As the lights dim in the auditorium, the air is filled with sounds that immediately take the audience from a cold and wintery Sussex to the dry, dusty heat of Egypt. The curtain then rises to reveal the observation deck of the paddle steamer Lotus, which is being prepared for a voyage that promises so much to the assembling passengers – and even more to the eager amateur detectives waiting to see what events unfold.

Ready to greet the tourists onboard are Harun, the boat steward Sydney Smith and Musa Hambi Pappas, the over-enthusiastic souvenir seller with a fabulous supply of trinkets and an even better line in “British” phrases to entice tourists to part with their money. The first passengers to arrive are the wonderfully toffee-nosed Miss ffoliot-ffoulkes Kate O’Mara , who is devastated to discover that the passenger list has her name spelled with capital letters, accompanied by the woman she uses as a personal dogsbody, her niece Christina Jennifer Bryden.

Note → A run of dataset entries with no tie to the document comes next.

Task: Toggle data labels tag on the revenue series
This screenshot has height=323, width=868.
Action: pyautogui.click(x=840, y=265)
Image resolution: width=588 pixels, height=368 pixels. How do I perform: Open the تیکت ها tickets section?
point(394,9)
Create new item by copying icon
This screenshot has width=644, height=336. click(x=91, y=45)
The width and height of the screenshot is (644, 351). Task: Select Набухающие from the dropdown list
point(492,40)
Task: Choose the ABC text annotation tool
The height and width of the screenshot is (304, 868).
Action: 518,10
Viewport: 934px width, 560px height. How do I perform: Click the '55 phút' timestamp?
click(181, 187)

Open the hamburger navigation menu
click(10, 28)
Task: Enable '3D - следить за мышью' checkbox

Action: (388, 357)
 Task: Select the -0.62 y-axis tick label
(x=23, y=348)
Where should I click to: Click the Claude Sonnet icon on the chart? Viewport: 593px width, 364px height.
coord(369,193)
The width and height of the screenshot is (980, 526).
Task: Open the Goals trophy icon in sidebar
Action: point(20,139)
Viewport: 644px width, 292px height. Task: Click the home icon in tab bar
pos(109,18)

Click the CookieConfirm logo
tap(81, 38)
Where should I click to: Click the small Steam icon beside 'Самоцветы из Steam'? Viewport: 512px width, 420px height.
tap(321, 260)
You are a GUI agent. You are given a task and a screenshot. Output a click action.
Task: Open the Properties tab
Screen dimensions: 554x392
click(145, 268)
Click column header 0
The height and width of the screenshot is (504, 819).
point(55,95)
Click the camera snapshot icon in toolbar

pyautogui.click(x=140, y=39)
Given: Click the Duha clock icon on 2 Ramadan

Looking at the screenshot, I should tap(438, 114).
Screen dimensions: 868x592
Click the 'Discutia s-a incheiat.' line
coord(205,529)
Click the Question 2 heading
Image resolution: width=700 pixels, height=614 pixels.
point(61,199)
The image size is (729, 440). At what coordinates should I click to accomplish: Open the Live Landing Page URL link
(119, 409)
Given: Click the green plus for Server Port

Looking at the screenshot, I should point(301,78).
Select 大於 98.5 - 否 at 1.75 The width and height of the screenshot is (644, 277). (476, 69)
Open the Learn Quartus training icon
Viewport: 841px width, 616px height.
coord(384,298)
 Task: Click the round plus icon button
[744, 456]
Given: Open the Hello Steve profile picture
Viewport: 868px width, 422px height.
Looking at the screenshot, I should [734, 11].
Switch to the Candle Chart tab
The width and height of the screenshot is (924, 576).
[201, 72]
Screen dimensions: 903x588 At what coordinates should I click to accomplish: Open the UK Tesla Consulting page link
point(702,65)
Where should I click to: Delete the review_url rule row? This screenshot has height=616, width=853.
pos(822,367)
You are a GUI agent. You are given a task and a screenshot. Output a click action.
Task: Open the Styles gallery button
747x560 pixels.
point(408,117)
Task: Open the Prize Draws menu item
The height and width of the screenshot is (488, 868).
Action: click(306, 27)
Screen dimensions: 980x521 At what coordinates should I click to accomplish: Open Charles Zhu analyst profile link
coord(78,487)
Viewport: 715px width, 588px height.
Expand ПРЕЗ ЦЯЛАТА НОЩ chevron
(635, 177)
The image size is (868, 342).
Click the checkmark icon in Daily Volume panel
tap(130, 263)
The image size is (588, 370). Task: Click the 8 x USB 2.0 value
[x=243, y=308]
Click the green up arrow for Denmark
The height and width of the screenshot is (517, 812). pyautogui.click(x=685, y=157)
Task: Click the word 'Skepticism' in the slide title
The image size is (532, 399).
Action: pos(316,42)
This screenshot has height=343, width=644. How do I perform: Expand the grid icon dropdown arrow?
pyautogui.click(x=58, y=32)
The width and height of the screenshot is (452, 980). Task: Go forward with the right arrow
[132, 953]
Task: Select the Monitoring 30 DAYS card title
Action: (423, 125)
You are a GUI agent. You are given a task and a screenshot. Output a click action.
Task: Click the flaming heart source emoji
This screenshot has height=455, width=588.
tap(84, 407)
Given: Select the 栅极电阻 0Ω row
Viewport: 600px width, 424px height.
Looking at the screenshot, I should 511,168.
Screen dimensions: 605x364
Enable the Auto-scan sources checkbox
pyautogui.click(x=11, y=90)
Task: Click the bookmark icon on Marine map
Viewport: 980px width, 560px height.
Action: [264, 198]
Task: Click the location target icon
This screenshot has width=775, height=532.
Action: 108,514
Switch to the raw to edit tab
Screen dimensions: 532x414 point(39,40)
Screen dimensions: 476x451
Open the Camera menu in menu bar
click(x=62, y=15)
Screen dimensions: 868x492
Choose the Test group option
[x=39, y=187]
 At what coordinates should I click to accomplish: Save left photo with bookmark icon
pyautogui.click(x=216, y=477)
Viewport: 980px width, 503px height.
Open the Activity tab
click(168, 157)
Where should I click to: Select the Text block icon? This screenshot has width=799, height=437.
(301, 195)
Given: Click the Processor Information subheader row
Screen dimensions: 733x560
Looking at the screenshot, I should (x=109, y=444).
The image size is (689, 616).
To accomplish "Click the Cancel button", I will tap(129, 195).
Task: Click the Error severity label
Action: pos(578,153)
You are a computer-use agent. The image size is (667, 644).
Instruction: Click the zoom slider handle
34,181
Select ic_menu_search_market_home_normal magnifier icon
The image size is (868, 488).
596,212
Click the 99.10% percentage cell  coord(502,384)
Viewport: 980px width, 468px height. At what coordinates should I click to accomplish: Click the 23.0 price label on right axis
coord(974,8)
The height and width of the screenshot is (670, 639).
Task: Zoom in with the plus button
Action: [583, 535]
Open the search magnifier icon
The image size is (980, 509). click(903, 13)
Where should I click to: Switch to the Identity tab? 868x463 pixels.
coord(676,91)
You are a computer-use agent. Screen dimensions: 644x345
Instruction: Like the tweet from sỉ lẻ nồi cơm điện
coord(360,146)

Following them down the gangway is the usual assortment of Christie characters – the young workers’ champion William Smith Max Hutchinson, the aged Dr Bessmer Mark Wynter and Dennis Lill as the charitable Canon Pennefather. From the outset it appears that all may not be as it seems, and careful attention has to be paid in order to spot the occasional clue that may help to eventually identify the villain of the piece.

The next passengers to arrive – the central characters in the plot – are wealthy heiress Kay Mostyn Susie Amy and her new (and now suddenly wealthy) husband Simon Ben Nealon who have with them their French maid Louise Vanessa Morley. The final character to make an appearance is Jacqueline De Severac, played by Chloe Newsome. She is Simon’s recently-ditched fiancée, who has been following them in a rather sinister way throughout their honeymoon, and now arrives to ensure that their cruise will also be a tense affair.

The single paddle steamer set and the various authentic sounds, together with the almost constant mopping of sweaty brows and necks, ensures that there is a real feeling of the searing heat and almost claustrophobic location which gives extra intensity to the piece. Character development in the first act is simply superb and, by the time the dastardly deed is done, a number of passengers have displayed reasons to be considered as suspects.

In Act Two the plot twists and turns with frightening rapidity with the seemingly guilty soon deemed as innocent and the meek and mild taking no time to reveal murderous tendencies. Of course, the final scene offers the solution that so many in the audience had not seen coming and the reaction was suitably enthusiastic for such a brilliantly executed piece.